We are studying Romans in our small group on Sat. Unusually, I feel like a zombie by the time I get there, if I drive to Emory, come home, eat, take care of Evalyn, and get there. I hope today that I get out early and can rest some so that I have something to add besides eating and asking for my brain to function properly.
I read Romans 5:1-5 this morning. I think I'm going to like this chapter better. So far, I have learned way too much about circumcision and come up with why to many sacrilegious "far side" cartoons, that I think I will call the "bible side". Weird stuff... but it may sell. Got to have some sense of humor when going back and talking about the old testament and the things God had them do. Don't get me started on Abram and Sarah cartoons.
Romans 5:1:5 NIV
1 Therefore, since we have been justified through faith, we[a] have peace with God through our Lord Jesus Christ, 2 through whom we have gained access by faith into this grace in which we now stand. And we[b] boast in the hope of the glory of God. 3 Not only so, but we[c] also glory in our sufferings, because we know that suffering produces perseverance; 4perseverance, character; and character, hope. 5 And hope does not put us to shame, because God’s love has been poured out into our hearts through the Holy Spirit, who has been given to us.
I like how the Message puts it also.... I need things a little dumbed down sometimes.
Developing Patience
1-2By entering through faith into what God has always wanted to do for us—set us right with him, make us fit for him—we have it all together with God because of our Master Jesus. And that's not all: We throw open our doors to God and discover at the same moment that he has already thrown open his door to us. We find ourselves standing where we always hoped we might stand—out in the wide open spaces of God's grace and glory, standing tall and shouting our praise. 3-5There's more to come: We continue to shout our praise even when we're hemmed in with troubles, because we know how troubles can develop passionate patience in us, and how that patience in turn forges the tempered steel of virtue, keeping us alert for whatever God will do next. In alert expectancy such as this, we're never left feeling shortchanged. Quite the contrary—we can't round up enough containers to hold everything God generously pours into our lives through the Holy Spirit!

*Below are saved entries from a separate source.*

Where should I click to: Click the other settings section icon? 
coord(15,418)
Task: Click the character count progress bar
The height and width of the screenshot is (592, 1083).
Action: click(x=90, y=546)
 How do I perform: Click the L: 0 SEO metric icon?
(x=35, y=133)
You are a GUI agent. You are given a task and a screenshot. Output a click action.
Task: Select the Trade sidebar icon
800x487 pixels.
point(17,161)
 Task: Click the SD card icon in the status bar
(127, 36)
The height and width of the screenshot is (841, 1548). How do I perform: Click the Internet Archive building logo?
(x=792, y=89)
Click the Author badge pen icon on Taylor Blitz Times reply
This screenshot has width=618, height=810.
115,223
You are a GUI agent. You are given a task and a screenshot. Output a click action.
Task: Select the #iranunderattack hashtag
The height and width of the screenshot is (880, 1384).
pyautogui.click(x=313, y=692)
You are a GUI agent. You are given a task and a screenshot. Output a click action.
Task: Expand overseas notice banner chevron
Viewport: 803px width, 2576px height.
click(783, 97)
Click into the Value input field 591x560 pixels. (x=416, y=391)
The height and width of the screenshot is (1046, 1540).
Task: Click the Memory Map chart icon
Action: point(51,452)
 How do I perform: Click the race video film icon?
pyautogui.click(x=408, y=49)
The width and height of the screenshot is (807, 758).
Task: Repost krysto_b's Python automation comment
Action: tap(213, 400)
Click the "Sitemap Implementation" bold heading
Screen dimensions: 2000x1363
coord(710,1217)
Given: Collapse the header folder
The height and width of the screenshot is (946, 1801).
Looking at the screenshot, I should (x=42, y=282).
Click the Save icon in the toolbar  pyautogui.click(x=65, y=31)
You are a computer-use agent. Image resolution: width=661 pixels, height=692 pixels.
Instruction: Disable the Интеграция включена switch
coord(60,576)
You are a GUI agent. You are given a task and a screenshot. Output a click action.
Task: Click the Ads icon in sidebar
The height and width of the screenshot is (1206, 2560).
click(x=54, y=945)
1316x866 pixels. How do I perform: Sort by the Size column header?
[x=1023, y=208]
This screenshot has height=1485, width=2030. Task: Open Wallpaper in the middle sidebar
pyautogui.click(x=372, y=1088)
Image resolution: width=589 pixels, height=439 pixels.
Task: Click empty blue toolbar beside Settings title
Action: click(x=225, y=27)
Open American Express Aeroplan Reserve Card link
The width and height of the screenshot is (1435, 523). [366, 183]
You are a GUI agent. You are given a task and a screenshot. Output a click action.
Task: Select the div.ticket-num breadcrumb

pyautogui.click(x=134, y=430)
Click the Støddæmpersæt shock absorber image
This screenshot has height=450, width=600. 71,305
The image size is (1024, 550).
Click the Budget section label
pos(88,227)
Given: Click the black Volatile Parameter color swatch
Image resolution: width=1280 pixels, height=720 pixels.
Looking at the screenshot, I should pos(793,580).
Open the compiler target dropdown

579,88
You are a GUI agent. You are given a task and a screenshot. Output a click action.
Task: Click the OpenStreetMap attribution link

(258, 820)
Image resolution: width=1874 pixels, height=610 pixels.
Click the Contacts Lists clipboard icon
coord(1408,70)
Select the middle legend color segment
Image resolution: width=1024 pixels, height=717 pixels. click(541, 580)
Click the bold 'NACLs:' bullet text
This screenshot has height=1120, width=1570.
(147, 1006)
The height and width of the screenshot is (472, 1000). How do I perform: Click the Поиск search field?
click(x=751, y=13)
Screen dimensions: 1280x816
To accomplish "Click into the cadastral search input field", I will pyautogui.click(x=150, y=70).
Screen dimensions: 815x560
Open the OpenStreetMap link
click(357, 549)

Glory in our sufferings? I can see that now. My Granny told me yesterday that I had such a good outlook and that made me feel so good for her to say that. I don't always for sure, who could. I'm logical, I'm statistical, but all this has changed me to be more patient, understanding, compassionate, emphatic, proactive, forgiving, and I believe a better person. I think the people around me are better people, they have told me themselves. Do I feel short changed, sometimes. Especially when I can't do something I plan or do something I enjoy. Ahhh, my fellow disabled, down hearted, laid off, sick and elderly how I do understand how you feel now. Please look toward God to see what other doors are open, there is one there.
8am, time to start the morning ritual of eating, meds, and flying to Emory. Carol and Frank are coming today... they are so much help. Pray for good news. Got my "In case they admit my ass bag almost packed" and "my a thousand things to do" in there, and my med bag, and my pillow, which I should name one day. I'm trying to get my turtle back, get this swelling down in my feet, and talk Dr. Khoury into 2 weeks off again. Will probably start back the oral chemo today, boo, just pray I get to come home, that's most important.